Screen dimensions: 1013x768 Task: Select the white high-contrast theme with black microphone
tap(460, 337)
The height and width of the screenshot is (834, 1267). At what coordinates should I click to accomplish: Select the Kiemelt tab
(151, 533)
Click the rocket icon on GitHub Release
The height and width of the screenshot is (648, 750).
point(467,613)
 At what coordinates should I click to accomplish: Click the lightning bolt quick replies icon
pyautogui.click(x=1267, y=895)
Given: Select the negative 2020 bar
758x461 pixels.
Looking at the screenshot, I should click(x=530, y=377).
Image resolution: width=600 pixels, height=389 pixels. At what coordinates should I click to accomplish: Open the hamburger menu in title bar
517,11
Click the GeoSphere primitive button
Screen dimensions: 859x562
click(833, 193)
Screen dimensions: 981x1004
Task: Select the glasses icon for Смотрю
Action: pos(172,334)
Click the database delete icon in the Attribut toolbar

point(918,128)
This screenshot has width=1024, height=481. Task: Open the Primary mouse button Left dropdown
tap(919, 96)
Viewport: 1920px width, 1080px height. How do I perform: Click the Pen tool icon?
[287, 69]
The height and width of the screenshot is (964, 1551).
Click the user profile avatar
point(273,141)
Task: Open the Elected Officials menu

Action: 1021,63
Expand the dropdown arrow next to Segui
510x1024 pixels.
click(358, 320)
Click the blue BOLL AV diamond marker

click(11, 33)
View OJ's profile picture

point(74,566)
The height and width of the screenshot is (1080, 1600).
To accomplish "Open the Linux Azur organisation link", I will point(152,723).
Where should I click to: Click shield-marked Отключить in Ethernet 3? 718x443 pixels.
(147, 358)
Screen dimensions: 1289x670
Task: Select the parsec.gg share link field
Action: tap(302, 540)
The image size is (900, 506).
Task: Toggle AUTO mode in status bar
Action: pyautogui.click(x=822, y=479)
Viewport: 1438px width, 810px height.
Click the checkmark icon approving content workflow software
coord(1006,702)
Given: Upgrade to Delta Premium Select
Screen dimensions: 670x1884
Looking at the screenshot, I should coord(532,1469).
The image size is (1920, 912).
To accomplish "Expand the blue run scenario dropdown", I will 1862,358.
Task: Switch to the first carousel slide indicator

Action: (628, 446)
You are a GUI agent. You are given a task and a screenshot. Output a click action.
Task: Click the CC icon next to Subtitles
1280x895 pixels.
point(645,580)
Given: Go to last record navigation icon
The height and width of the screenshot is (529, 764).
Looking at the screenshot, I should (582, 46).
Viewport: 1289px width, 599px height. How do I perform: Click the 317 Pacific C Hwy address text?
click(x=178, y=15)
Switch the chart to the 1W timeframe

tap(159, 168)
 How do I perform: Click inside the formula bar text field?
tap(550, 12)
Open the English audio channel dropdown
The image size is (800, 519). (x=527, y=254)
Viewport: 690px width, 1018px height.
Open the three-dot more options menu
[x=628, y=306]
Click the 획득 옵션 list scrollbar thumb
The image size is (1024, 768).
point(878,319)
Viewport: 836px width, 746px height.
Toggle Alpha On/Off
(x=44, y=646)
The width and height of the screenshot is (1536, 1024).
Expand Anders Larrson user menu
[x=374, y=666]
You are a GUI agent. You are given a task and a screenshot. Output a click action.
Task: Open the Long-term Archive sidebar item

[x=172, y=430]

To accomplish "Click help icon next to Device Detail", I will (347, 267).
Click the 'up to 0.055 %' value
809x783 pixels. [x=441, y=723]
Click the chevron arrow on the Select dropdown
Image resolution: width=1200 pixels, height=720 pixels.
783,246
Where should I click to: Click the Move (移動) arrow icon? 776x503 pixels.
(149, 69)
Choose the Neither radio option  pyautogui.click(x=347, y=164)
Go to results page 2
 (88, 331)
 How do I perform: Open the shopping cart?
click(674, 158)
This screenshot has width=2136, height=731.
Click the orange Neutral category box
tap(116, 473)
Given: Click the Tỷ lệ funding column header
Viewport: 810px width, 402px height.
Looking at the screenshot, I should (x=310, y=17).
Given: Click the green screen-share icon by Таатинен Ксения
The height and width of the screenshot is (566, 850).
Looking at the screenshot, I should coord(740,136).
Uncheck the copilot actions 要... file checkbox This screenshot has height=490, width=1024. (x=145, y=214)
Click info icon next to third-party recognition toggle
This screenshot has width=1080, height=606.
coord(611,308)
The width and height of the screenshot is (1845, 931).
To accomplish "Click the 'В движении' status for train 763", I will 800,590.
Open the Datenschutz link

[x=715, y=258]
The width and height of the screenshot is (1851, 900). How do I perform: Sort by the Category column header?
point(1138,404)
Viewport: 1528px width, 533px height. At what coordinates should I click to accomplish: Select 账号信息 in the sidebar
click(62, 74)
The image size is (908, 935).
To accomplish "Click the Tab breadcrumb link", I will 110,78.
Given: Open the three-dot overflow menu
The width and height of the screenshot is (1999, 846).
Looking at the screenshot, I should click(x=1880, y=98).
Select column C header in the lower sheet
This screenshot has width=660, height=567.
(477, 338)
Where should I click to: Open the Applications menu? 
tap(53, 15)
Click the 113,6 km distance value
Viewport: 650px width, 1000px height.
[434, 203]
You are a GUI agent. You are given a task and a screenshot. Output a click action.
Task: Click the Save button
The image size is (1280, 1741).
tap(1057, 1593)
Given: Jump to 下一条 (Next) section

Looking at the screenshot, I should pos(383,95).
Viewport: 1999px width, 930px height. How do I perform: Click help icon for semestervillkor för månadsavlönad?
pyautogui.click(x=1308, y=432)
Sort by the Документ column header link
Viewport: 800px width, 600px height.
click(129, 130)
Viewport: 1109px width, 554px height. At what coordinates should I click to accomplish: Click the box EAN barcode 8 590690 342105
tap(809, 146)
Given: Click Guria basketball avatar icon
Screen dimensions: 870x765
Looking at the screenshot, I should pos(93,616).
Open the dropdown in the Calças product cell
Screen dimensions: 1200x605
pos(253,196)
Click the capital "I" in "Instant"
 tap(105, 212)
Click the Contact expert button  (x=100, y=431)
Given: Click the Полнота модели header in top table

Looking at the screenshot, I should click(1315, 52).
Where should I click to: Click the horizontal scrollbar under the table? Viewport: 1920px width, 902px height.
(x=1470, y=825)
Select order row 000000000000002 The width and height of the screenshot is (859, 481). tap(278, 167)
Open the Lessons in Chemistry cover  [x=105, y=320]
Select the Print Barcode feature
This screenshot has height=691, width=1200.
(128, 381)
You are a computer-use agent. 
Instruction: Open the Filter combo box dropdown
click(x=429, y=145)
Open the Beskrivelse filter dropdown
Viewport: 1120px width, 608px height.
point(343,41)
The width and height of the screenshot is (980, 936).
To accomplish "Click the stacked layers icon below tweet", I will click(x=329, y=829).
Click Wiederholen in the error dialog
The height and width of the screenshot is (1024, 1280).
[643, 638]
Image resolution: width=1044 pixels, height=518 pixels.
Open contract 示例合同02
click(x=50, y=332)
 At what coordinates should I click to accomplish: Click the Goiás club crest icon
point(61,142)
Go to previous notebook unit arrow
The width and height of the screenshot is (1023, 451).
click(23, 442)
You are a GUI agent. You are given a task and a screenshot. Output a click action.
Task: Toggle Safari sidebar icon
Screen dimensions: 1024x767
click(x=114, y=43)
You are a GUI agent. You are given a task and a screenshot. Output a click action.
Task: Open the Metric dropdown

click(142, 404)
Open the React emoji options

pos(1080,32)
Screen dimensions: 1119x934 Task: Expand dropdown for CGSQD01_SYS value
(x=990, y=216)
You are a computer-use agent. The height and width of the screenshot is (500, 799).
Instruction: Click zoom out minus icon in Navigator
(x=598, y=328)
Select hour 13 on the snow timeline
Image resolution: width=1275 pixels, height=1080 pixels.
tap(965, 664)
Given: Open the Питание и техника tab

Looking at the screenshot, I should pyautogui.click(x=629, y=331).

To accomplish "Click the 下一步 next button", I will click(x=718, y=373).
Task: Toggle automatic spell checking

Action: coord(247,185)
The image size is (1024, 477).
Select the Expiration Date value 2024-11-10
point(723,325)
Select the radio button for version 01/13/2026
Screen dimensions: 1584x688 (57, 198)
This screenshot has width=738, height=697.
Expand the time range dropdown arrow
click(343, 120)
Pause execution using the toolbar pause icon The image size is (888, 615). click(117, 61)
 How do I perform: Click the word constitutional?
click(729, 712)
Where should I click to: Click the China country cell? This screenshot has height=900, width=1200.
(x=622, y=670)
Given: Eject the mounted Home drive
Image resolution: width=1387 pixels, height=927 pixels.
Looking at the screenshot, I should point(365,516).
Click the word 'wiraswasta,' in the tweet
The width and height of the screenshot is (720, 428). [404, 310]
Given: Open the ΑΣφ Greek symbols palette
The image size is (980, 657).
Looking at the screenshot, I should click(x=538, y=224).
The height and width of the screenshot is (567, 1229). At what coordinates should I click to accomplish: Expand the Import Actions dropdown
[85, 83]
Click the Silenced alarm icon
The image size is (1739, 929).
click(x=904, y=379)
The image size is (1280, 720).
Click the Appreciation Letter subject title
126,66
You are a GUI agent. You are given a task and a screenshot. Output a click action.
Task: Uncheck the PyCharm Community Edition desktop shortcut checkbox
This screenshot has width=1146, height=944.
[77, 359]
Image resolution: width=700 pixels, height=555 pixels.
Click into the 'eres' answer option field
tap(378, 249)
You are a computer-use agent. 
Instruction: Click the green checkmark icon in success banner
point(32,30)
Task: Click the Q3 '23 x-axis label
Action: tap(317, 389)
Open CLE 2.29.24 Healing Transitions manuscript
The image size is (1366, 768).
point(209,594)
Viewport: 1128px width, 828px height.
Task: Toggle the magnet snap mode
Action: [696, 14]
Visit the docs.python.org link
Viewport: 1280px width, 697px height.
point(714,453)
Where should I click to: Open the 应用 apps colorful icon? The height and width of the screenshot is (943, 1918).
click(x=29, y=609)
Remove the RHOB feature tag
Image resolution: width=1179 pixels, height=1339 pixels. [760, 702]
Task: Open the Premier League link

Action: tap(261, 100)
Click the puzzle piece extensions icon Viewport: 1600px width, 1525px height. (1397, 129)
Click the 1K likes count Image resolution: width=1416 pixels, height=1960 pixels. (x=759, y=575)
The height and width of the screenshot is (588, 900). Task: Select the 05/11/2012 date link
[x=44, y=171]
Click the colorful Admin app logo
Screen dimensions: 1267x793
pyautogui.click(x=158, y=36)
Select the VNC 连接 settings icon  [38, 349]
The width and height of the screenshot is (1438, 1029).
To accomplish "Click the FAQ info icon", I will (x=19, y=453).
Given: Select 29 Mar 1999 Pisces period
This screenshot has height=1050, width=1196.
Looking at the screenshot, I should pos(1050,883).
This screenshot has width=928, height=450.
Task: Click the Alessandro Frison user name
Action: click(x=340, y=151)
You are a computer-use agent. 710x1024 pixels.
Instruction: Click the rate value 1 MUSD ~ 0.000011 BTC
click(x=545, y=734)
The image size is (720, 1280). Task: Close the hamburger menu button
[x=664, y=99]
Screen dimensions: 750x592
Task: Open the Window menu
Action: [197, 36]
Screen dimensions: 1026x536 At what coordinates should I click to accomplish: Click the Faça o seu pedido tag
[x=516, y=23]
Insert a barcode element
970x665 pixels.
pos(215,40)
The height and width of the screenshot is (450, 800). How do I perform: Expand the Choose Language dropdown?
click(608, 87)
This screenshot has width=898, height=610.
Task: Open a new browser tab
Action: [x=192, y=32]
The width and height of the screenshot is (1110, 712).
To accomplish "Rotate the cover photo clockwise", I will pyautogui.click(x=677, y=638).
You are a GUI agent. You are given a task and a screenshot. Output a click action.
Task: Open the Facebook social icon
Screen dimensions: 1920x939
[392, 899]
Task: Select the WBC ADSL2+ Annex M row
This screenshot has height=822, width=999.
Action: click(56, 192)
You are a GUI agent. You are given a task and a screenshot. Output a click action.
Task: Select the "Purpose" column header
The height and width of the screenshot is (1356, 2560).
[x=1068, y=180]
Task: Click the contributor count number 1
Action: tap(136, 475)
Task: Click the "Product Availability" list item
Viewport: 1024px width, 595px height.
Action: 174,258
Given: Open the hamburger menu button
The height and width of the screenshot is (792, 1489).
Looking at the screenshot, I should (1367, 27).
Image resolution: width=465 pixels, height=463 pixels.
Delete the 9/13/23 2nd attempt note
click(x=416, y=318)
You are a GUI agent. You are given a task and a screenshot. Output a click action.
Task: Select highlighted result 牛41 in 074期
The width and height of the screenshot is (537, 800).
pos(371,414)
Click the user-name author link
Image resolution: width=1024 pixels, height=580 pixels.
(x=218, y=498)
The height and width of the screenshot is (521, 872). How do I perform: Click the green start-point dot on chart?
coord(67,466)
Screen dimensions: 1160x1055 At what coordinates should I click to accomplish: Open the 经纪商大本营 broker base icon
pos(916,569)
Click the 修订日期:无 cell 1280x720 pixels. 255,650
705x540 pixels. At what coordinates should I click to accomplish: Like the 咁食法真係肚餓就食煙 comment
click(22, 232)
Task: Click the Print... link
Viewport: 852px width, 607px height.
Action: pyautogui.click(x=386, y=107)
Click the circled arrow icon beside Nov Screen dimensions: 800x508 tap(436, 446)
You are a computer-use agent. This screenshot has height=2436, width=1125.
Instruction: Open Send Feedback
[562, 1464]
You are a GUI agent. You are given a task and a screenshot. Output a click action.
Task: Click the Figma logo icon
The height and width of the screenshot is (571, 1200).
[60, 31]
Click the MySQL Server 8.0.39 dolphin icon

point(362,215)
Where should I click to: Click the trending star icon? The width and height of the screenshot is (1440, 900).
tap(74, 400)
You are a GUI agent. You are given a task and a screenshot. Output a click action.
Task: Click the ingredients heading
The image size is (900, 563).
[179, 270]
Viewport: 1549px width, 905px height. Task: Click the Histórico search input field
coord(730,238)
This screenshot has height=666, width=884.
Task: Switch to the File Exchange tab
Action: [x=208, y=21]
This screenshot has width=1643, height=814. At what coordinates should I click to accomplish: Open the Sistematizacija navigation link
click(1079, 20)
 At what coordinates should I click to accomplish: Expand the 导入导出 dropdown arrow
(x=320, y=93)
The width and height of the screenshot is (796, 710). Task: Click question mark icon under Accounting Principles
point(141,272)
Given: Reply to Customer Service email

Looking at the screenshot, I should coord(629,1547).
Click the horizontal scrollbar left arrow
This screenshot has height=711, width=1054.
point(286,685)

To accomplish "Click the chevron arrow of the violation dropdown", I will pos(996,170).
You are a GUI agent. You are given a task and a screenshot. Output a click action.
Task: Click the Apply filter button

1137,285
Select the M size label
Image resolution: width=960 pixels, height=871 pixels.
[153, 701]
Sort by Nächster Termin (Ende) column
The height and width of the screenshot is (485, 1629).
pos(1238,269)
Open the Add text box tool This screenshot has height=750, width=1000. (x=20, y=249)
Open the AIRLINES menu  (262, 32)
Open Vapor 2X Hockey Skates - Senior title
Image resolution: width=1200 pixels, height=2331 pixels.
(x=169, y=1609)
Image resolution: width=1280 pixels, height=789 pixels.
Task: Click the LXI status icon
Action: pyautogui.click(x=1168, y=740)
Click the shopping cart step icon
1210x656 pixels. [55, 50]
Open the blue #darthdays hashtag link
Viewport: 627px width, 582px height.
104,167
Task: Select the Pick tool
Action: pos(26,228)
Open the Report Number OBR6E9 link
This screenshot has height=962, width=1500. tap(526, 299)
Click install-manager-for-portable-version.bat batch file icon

········

What you will do – A count is needed of the lines in this data that contain "computer"; give the number and no other text.

Response below – 5